Ketua Junior Doctors Network IDI, dr Tommy Dharmawan SpBTKV, PhD mengatakan tentunya bisa jadi banyak peserta yang takut melanjutkan ke ppds. Tommy pun mengaku kasus bullying ini sempat membuat pihak IDI takut bila benar-benar membuat calon peserta didik dokter berkurang.
"Tentunya bisa jadi itu yang kami takutkan, jumlah ppds, jumlah dokter spesialis berkurang saat ini kalau mau sekolah kurang pasti akan berkurang lagi, padahal kita ingin dokternya banyak di Indonesia ini," kata dr Tommy dalam diskusi webinar IDI.
Dokter Tommy menjelaskan bahwa JDN pernah melakukan survei masalah kekurangan dokter pada tahun 2023. Faktor yang ditemukan ialah masalah persebaran dokter yang tidak merata.
"Penyebaran yang tidak merata, itu kan peran pemerintah di situ.Bagaimana dokter spesialis ini merata, ga cuman tersebar di kota-kota besar," kata dr Tommy.
Menurut Tommy, bila pemerintah mengatasi permasalahan bully dengan jelas kemudian ada sanksi tegas serta ada LPDP mendukung, biaya hidup ppds, serta RS vertikal memberikan gaji, adanya konseling untuk ppds yang merasakan tidak kuat akan banyak peserta didik yang mau tetap sekolah.
Dokter Tommy pun mencontohkan pada prodi spesialis kardiovaskular di Universitas Indonesia yang memberikan kuota untuk peserta didik hanya menerima 11 orang, sedangkan yang daftar 33.

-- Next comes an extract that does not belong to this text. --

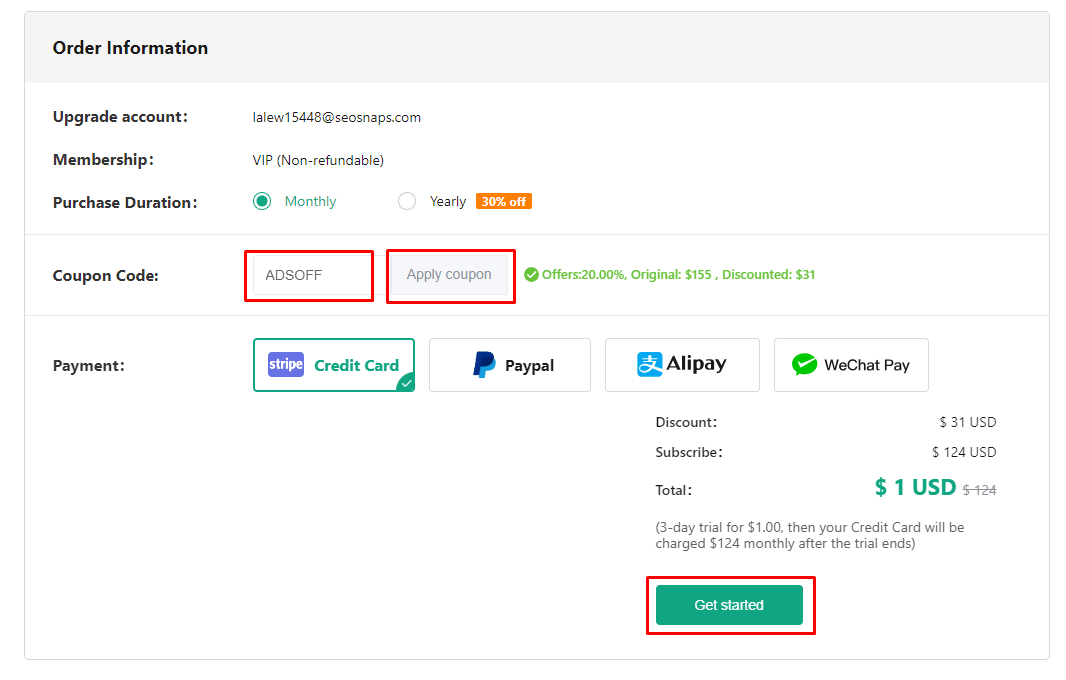Image resolution: width=1066 pixels, height=680 pixels.
Task: Click the coupon offers discount message
Action: (678, 274)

"Masih cukup banyak yang mau sekolah. Karena sekolah spesialis menjadi pekerjaan yang didambakan,"katanya.
Gaji dokter umum kecil
Dokter Tommy pun mengungkap gaji dokter umum di Indonesia yang rata-rata hanya UMR. Sehingga ia menilai bahwa saat ini masih banyak mereka mau melanjutkan dokter spesialis.
Disebutkan, bayaran dokter umum bila melakukan prakter dari pelayanan BPJS cuman Rp2000-Rp3000 per pasien.
"Untuk dokter umum di pelayanan BPJS bayangkan. Tukang parkir aja kita bayar sekarang Rp5000 ribu. Jadi miris sekali kalau diliat," katanya.
Selain gaji, permasalahan dokter umum juga terdapat di daerah terpencil atau perbatasan, bahkan daerah konflik. Dokter Tommy mengatakan kasus yang terjadi biasanya kekerasan fisik hingga keamanan.
"Dokter di Papua puskesmas dokter ada yang mengalami kekerasan fisik, gangguan keamanan, kita bersuara juga kan dokter spesialis mulu disuarakan nah ini juga kita suarakan dokter umum," tandasnya.
Kemenkes Sanksi Tegas Pelaku Perundungan
Praktik perundungan atau bullying dalam pendidikan dokter spesialis masih terus terjadi. Selain terjadi pada dokter residen ppds di Universitas Diponegoro, Semarang. Belakangan ada juga peserta ppds yang mengaku telah menghabiskan uang puluhan juta hingga ratusan juta rupiah demi keperluan seniornya di luar kegiatan pendidikan.
Kementerian Kesehatan pun sampai saat ini telah menerima ratusan laporan pengaduan perundungan yang dikirim lewat website perundungan.kemkes.go.id, yang mana 39 diantaranya telah diberikan saksi tegas.
Juru Bicara Kementerian Kesehatan, dr. M. Syahril mengatakan, sejak Juli 2023 hingga 9 Agustus 2024, Kementerian Kesehatan telah menerima 356 laporan perundungan dengan rincian 211 laporan terjadi di RS vertikal dan 145 laporan dari luar RS vertikal.
Jenis perundungan yang banyak dilaporkan yakni perundungan non fisik, non verbal, jam kerja yang tidak wajar, pemberian tugas yang tidak ada kaitan dengan pendidikan serta perundungan verbal berupa intimidasi.
dr. M. Syahril mengatakan, dari hasil investigasi yang dilakukan terhadap 156 kasus bullying, sebanyak 39 peserta didik (residen) maupun dokter pengajar (konsulen) telah diberikan sanksi tegas.
“Kemenkes akan selalu menindak tegas pelaku bullying. Selain itu, namanya juga akan ditandai di SISDMK sebagai pelaku perundungan,” katanya dalam keterangan pers.